Hindus also have the third-lowest access to healthcare facilities, with only 79.3% women receiving antenatal care (including at least one tetanus toxoid injection and iron folic acid tablets or syrup taken for 100 or more days) visits from skilled professionals, lower than Sikhs, Christians, Buddhist and Jains, national family health survey data show.
Muslims have India’s highest fertility rate, 2.61 per woman, and the second lowest access to antenatal care provided by skilled professionals (77%).
A “child survival hypothesis” states that if child mortality is reduced, fertility reduction follows, with the net effect of lower growth of population, according to this 1990 study by Finnish Medical Society.
Adding a maternity clinic to a village decreases the odds of infant mortality by almost 15% in comparison to the risk before the clinic was added, evidence from a 1995 study in Indonesia show. An additional doctor reduces the odds by about 1.7%.
Though the fertility rate for Hindus is lower than the national average, it is high compared to communities like Christians, Jains, Sikhs and Buddhists.
While the national average is 2.2 children per woman, Muslims have the highest fertility rate (2.6) followed by others (Jews, Parsis and tribes that do not identify themselves as Hindus like Khasi, Jaintia & Garo in the North east) (2.5) and Hindus (2.1). Meanwhile, Christians (1.9), Sikhs (1.5), Jains (1.2) and Buddhists (1.7) have lower fertility rates.
Access to healthcare plays key role
As many as 79% of women delivered babies at a health facility; the lowest proportion was among “other religious communities”–which include Jews, Parsis and tribes that do not identify themselves as Hindus like Khasi, Jaintia & Garo in the North east–(51%) followed by Muslims (69.2%).
The national average for receiving antenatal care from skilled providers is 79.3%, while it is the lowest for “other religious communities” (68.5%), followed by Muslims (77%).
The lack of access to healthcare facilities also inhibits the usage of modern methods of family planning. For example, the national average for the usage of any modern method of contraception among women is 47.8% while the lowest is among “other religious communities” (36.5%) followed by Muslims (37.9%).

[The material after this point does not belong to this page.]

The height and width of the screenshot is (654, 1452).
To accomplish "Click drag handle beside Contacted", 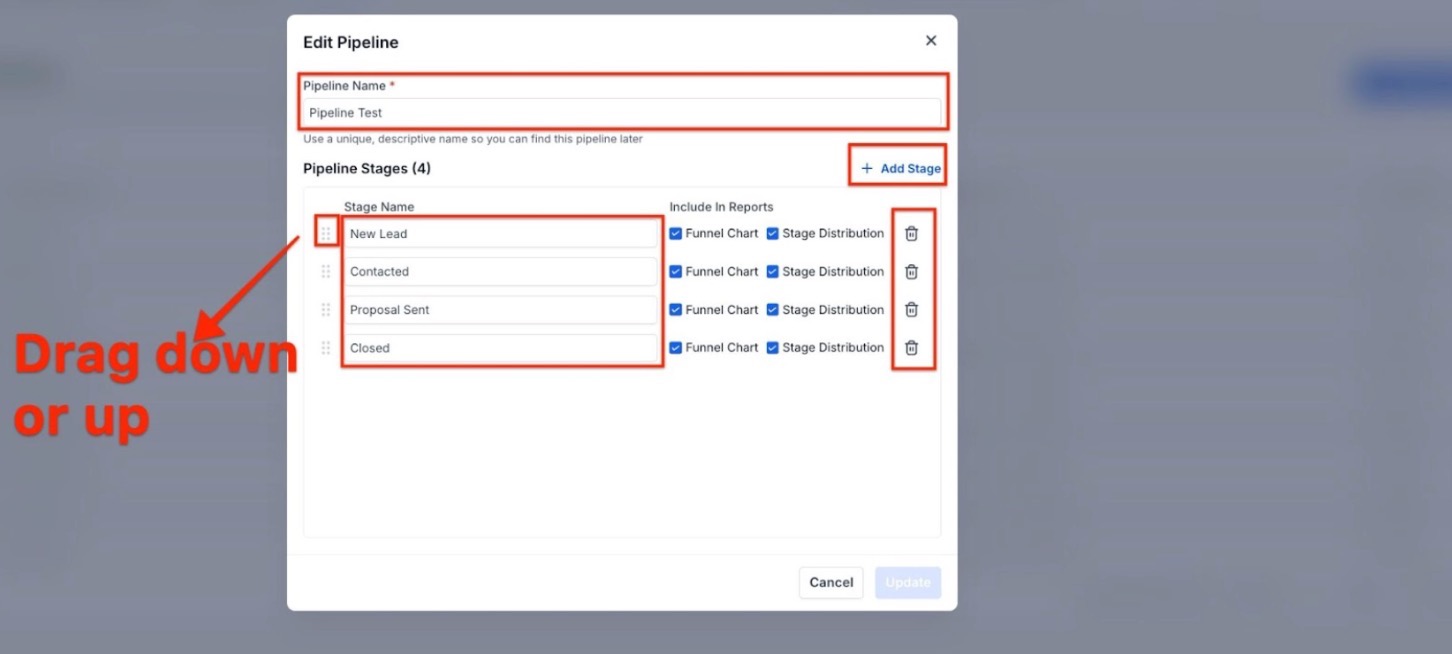I will click(326, 272).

Sanitation access and child mortality
Access to sanitation is another factor that is known yo have an impact on reducing child mortality rates.
“We found that Muslim neighbourhood are less likely to have piped waters, and less likely to have other state services than Hindu neighbourhoods,” Dean Spears of the Research Institute for Compassionate Economics, told IndiaSpend in an interview on August 13,2017.
“But, on average, there is less open defecation in Muslim neighbourhoods because they are more likely to have and use latrines than Hindu households.”
Indirect factors that impact fertility rate includes higher education of women to employment status among women, research show.
Women from “other smaller religious groups” and Muslims have the highest percentage of women with no schooling at 34.4% and 31.4%, respectively.
The two communities also have the lowest percentage of women who have completed schooling of more than 12 years at 10.9% and 14.8%, respectively.
Note: Others includes Jews, Parsis and tribes that do not identify themselves as Hindus, such as Khasi, Jaintia & Garo in the North east.
Only 73% Muslim women participate in decision-making pertaining to one’s own health while the all-India average is 74.5%.
Muslim women in rural and urban areas had the lowest labour force participation rate at 15.9% and 10.9%, respectively, while the national average was 25.3% and 15.5%, respectively.